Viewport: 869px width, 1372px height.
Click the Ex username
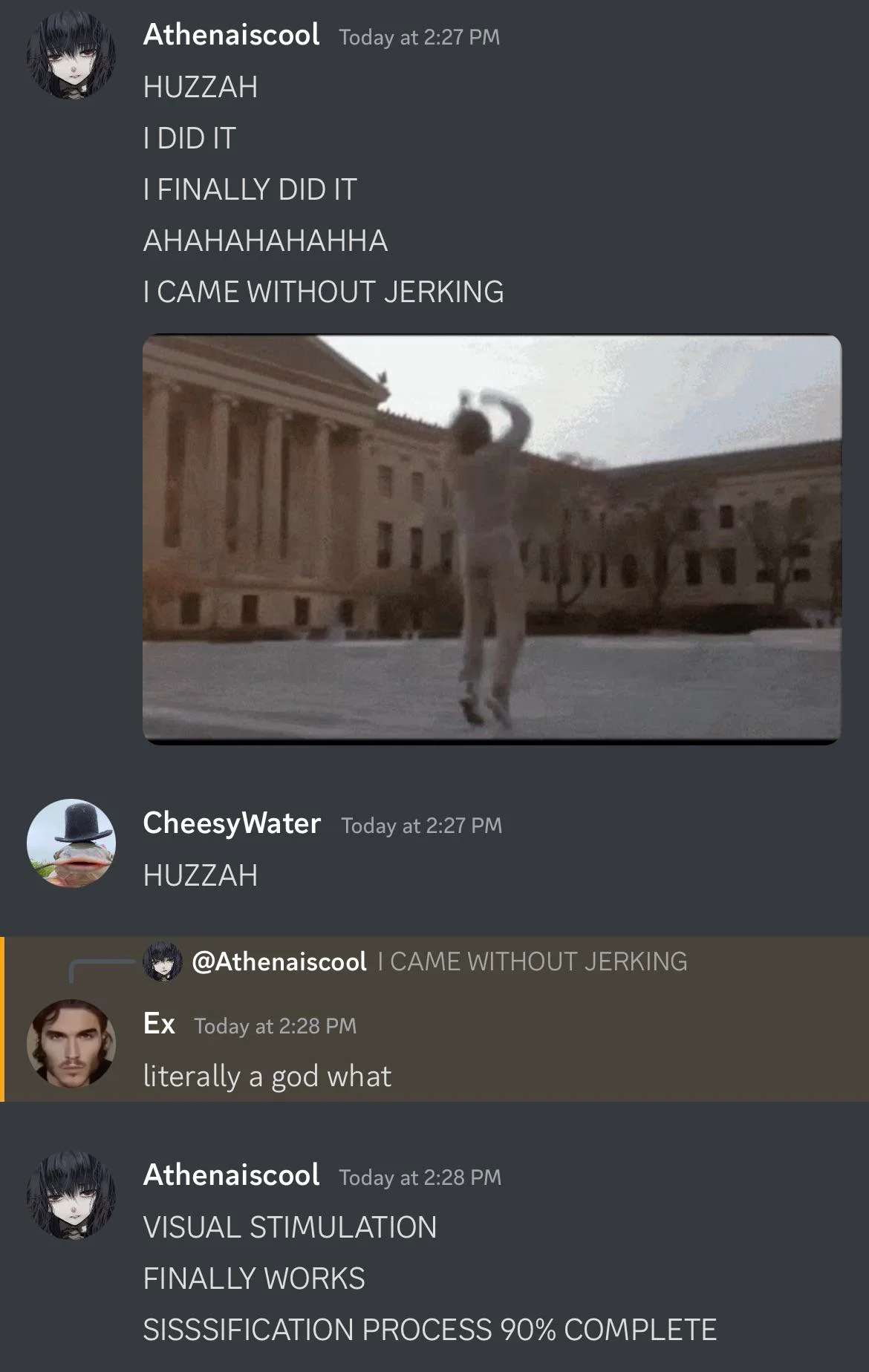click(x=159, y=1024)
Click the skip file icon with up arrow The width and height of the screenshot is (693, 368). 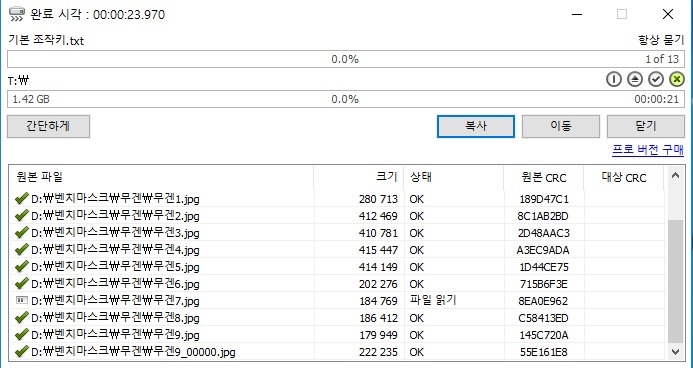tap(635, 80)
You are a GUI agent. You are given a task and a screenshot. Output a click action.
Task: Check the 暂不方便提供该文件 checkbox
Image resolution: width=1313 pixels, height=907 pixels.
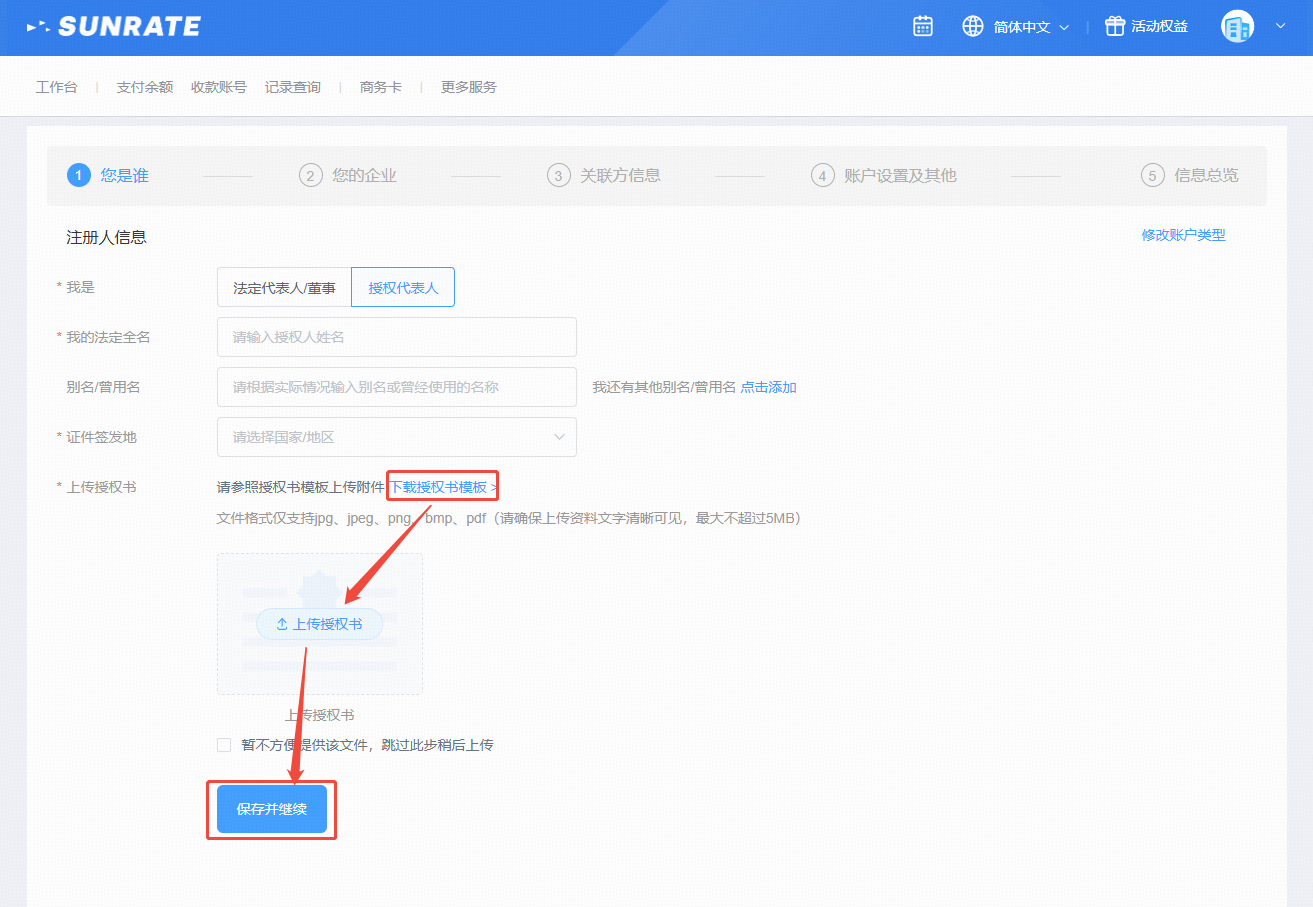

### THE TASK
Reproduce everything from the line containing "You are a GUI" down to the end of the listing, swapping "checkbox" for "toggle switch" and leaving all else unchanged. Leave the pictures out of your answer.

### EXERCISE ANSWER
You are a GUI agent. You are given a task and a screenshot. Output a click action.
Task: Check the 暂不方便提供该文件 toggle switch
Image resolution: width=1313 pixels, height=907 pixels.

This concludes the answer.